_Instructions for the task:_
Here are some entries. Repeat all of them exactly.

Collected data entries
__________________________________________________

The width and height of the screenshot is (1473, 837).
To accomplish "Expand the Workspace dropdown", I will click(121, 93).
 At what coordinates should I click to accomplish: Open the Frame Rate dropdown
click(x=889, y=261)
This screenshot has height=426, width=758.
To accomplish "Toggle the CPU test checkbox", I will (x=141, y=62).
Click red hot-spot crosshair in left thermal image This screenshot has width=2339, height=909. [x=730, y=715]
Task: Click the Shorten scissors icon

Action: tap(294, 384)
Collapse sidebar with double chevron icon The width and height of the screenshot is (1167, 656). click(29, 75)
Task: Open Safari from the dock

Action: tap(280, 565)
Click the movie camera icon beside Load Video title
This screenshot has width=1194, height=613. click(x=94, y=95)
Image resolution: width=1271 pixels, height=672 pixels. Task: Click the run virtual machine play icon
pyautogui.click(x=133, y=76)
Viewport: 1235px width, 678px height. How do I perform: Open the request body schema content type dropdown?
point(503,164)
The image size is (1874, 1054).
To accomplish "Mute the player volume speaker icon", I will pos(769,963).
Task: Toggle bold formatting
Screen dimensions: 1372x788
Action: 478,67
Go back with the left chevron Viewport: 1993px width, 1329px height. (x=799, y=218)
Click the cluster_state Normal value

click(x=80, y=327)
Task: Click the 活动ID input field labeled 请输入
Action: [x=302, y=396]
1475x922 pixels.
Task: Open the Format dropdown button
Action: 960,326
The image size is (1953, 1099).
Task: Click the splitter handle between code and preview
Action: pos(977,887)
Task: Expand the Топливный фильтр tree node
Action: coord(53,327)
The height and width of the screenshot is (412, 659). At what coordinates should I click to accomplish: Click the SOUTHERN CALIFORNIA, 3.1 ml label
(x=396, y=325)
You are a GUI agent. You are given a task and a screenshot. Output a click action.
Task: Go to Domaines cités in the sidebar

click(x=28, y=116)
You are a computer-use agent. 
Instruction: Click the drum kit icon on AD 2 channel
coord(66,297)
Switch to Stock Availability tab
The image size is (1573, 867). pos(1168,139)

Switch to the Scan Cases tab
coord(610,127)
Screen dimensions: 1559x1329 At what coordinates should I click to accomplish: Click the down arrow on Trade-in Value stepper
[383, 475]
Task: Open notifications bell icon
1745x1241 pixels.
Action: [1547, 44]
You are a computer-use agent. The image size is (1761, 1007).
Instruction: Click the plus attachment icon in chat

__________________________________________________

_Solution for this exercise:_
The width and height of the screenshot is (1473, 837).
To accomplish "Expand the Workspace dropdown", I will click(121, 93).
 At what coordinates should I click to accomplish: Open the Frame Rate dropdown
click(x=889, y=261)
This screenshot has height=426, width=758.
To accomplish "Toggle the CPU test checkbox", I will (x=141, y=62).
Click red hot-spot crosshair in left thermal image This screenshot has width=2339, height=909. [x=730, y=715]
Task: Click the Shorten scissors icon

Action: tap(294, 384)
Collapse sidebar with double chevron icon The width and height of the screenshot is (1167, 656). click(29, 75)
Task: Open Safari from the dock

Action: tap(280, 565)
Click the movie camera icon beside Load Video title
This screenshot has width=1194, height=613. click(x=94, y=95)
Image resolution: width=1271 pixels, height=672 pixels. Task: Click the run virtual machine play icon
pyautogui.click(x=133, y=76)
Viewport: 1235px width, 678px height. How do I perform: Open the request body schema content type dropdown?
point(503,164)
The image size is (1874, 1054).
To accomplish "Mute the player volume speaker icon", I will pos(769,963).
Task: Toggle bold formatting
Screen dimensions: 1372x788
Action: 478,67
Go back with the left chevron Viewport: 1993px width, 1329px height. (x=799, y=218)
Click the cluster_state Normal value

click(x=80, y=327)
Task: Click the 活动ID input field labeled 请输入
Action: [x=302, y=396]
1475x922 pixels.
Task: Open the Format dropdown button
Action: 960,326
The image size is (1953, 1099).
Task: Click the splitter handle between code and preview
Action: pos(977,887)
Task: Expand the Топливный фильтр tree node
Action: coord(53,327)
The height and width of the screenshot is (412, 659). At what coordinates should I click to accomplish: Click the SOUTHERN CALIFORNIA, 3.1 ml label
(x=396, y=325)
You are a GUI agent. You are given a task and a screenshot. Output a click action.
Task: Go to Domaines cités in the sidebar

click(x=28, y=116)
You are a computer-use agent. 
Instruction: Click the drum kit icon on AD 2 channel
coord(66,297)
Switch to Stock Availability tab
The image size is (1573, 867). pos(1168,139)

Switch to the Scan Cases tab
coord(610,127)
Screen dimensions: 1559x1329 At what coordinates should I click to accomplish: Click the down arrow on Trade-in Value stepper
[383, 475]
Task: Open notifications bell icon
1745x1241 pixels.
Action: [1547, 44]
You are a computer-use agent. The image size is (1761, 1007).
Instruction: Click the plus attachment icon in chat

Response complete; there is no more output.